BEGIN Materials provided
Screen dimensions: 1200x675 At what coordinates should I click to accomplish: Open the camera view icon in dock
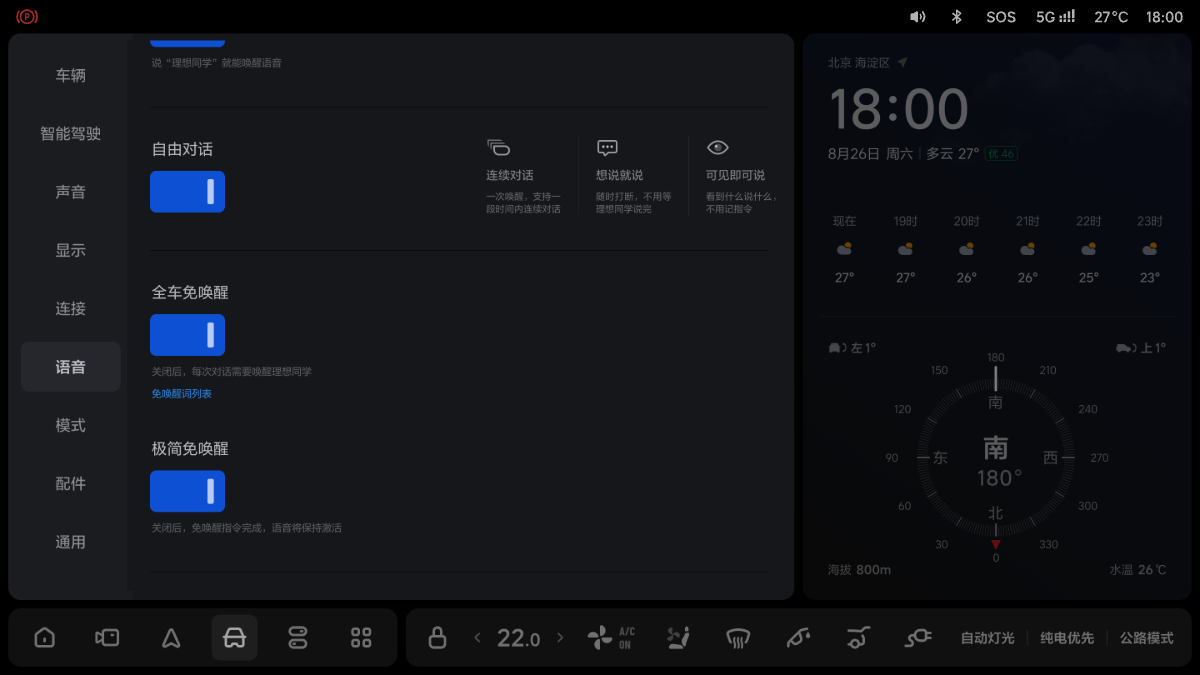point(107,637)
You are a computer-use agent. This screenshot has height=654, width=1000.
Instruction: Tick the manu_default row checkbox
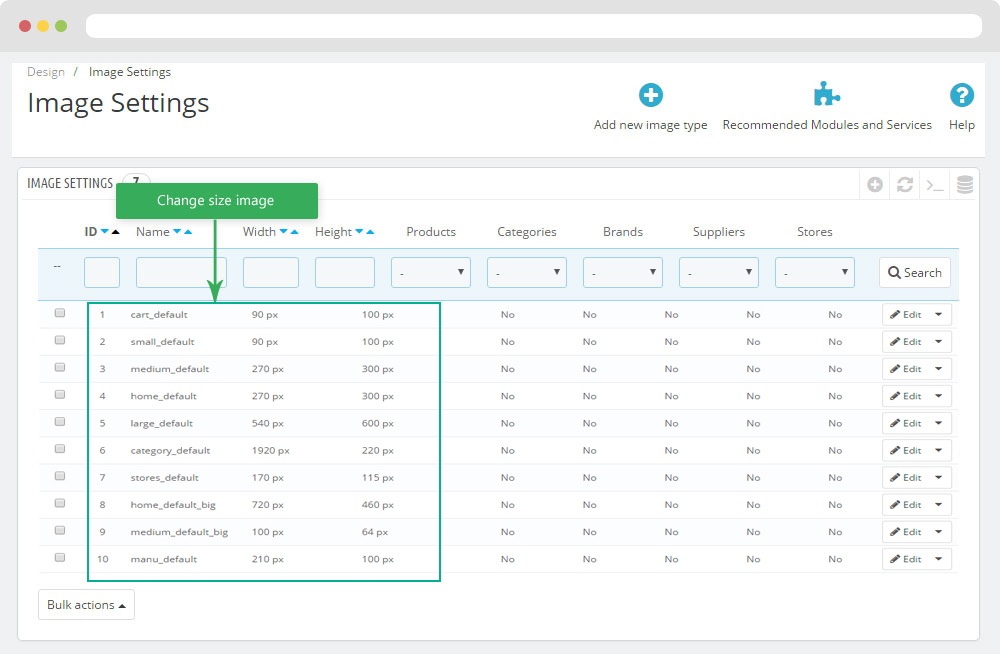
END Materials provided
BEGIN Materials provided
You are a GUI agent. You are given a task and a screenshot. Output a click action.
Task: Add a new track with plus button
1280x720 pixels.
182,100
END Materials provided
Task objective – Show all lines from the records above where the word "screenshot" occurs.

Answer section –
You are a computer-use agent. This screenshot has height=654, width=1000.
You are a GUI agent. You are given a task and a screenshot. Output a click action.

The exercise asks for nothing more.